Can you restate the records below word for word?

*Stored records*
++++++++

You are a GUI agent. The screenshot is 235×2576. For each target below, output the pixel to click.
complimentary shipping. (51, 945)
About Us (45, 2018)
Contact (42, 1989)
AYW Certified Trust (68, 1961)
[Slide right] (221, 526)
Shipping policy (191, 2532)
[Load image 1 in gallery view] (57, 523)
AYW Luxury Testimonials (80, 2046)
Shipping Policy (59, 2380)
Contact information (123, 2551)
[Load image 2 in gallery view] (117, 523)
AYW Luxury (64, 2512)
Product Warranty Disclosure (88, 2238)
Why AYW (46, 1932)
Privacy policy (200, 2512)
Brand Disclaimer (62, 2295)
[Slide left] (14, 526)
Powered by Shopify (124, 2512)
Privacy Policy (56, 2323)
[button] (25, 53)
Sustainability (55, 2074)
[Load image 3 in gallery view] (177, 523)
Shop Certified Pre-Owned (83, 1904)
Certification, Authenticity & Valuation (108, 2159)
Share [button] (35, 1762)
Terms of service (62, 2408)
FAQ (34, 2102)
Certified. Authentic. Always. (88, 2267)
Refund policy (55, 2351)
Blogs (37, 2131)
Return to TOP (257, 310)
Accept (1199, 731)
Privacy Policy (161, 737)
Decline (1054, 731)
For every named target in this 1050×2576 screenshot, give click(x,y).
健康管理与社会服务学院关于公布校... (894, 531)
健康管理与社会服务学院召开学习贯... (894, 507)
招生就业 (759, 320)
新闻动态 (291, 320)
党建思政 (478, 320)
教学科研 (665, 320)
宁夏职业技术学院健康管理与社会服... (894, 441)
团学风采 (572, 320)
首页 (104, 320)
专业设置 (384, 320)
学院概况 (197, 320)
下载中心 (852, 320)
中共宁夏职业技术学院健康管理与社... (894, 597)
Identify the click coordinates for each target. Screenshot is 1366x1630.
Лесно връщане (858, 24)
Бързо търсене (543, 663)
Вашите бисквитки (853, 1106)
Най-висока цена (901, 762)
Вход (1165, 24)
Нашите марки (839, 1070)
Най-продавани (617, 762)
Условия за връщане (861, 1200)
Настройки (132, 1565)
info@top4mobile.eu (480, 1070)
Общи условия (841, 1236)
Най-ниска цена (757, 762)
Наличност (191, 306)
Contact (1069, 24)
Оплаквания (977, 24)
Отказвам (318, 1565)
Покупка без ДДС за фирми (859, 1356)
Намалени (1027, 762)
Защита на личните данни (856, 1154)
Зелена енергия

++++++++

*SOLUTION TO THIS PROBLEM*
You are a GUI agent. The screenshot is 235×2576. For each target below, output the pixel to click.
complimentary shipping. (51, 945)
About Us (45, 2018)
Contact (42, 1989)
AYW Certified Trust (68, 1961)
[Slide right] (221, 526)
Shipping policy (191, 2532)
[Load image 1 in gallery view] (57, 523)
AYW Luxury Testimonials (80, 2046)
Shipping Policy (59, 2380)
Contact information (123, 2551)
[Load image 2 in gallery view] (117, 523)
AYW Luxury (64, 2512)
Product Warranty Disclosure (88, 2238)
Why AYW (46, 1932)
Privacy policy (200, 2512)
Brand Disclaimer (62, 2295)
[Slide left] (14, 526)
Powered by Shopify (124, 2512)
Privacy Policy (56, 2323)
[button] (25, 53)
Sustainability (55, 2074)
[Load image 3 in gallery view] (177, 523)
Shop Certified Pre-Owned (83, 1904)
Certification, Authenticity & Valuation (108, 2159)
Share [button] (35, 1762)
Terms of service (62, 2408)
FAQ (34, 2102)
Certified. Authentic. Always. (88, 2267)
Refund policy (55, 2351)
Blogs (37, 2131)
Return to TOP (257, 310)
Accept (1199, 731)
Privacy Policy (161, 737)
Decline (1054, 731)
For every named target in this 1050×2576 screenshot, give click(x,y).
健康管理与社会服务学院关于公布校... (894, 531)
健康管理与社会服务学院召开学习贯... (894, 507)
招生就业 (759, 320)
新闻动态 (291, 320)
党建思政 (478, 320)
教学科研 (665, 320)
宁夏职业技术学院健康管理与社会服... (894, 441)
团学风采 (572, 320)
首页 (104, 320)
专业设置 (384, 320)
学院概况 (197, 320)
下载中心 (852, 320)
中共宁夏职业技术学院健康管理与社... (894, 597)
Identify the click coordinates for each target. Screenshot is 1366x1630.
Лесно връщане (858, 24)
Бързо търсене (543, 663)
Вашите бисквитки (853, 1106)
Най-висока цена (901, 762)
Вход (1165, 24)
Нашите марки (839, 1070)
Най-продавани (617, 762)
Условия за връщане (861, 1200)
Настройки (132, 1565)
info@top4mobile.eu (480, 1070)
Общи условия (841, 1236)
Най-ниска цена (757, 762)
Наличност (191, 306)
Contact (1069, 24)
Оплаквания (977, 24)
Отказвам (318, 1565)
Покупка без ДДС за фирми (859, 1356)
Намалени (1027, 762)
Защита на личните данни (856, 1154)
Зелена енергия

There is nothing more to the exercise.